[Math] Closed Intervals of $\omega_1$ Are Compact

compactnessgeneral-topologyorder-topologyordinalsset-theory

Consider the space $\omega_1$ (the first uncountable ordinal) together with the order topology (a convenient base for which is $\{(\alpha, \beta] \mid \alpha, \beta \in \omega_1\} \cup \{0\}$ ). I wish to show:

Any closed interval of $\omega_1$ is compact under the order topology.

At first I thought it false for the following reason: Take $[1, \omega^2]$ ($\omega$ is the first countable ordinal), which contains countably-many countable ordinals ($\omega \cdot n$ for each $n \in \omega$).
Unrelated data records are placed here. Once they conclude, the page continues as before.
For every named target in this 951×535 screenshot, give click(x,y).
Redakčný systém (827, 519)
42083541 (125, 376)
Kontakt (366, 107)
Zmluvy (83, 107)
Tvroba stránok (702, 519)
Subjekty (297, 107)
If the cover of $[1, \omega^2$] is such that no open set contains more than one countable ordinal, then it cannot be reduced to a finite subcover.

The flaw in my reasoning: There is no countable ordinal that is the immediate predecessor of $\omega^2$. Any open set containing $\omega^2$ is going to contain all but finitely-many ordinals of the form $\omega \cdot n$.

As we go out toward $\omega_1$, the open sets around certain limit ordinals are going to take bigger "bites". Can this idea be made rigorous?

If my thoughts are not going to be particularly fruitful, then I would be happy with another approach. (Hints only, please.)

Best Answer

If you want to use a more general approach: for ordered spaces, compactness = order completeness (every subset has a supremum and an infimum), and for closed intervals of $\omega_1$ (where the induced topology = the order topology) this follows easily: we have a min for every non-empty subset, so certainly an infimum, and being bounded above gives us a minimum for the set of upper bounds hence a supremum as well, which by being a closed interval must be in the closed interval too.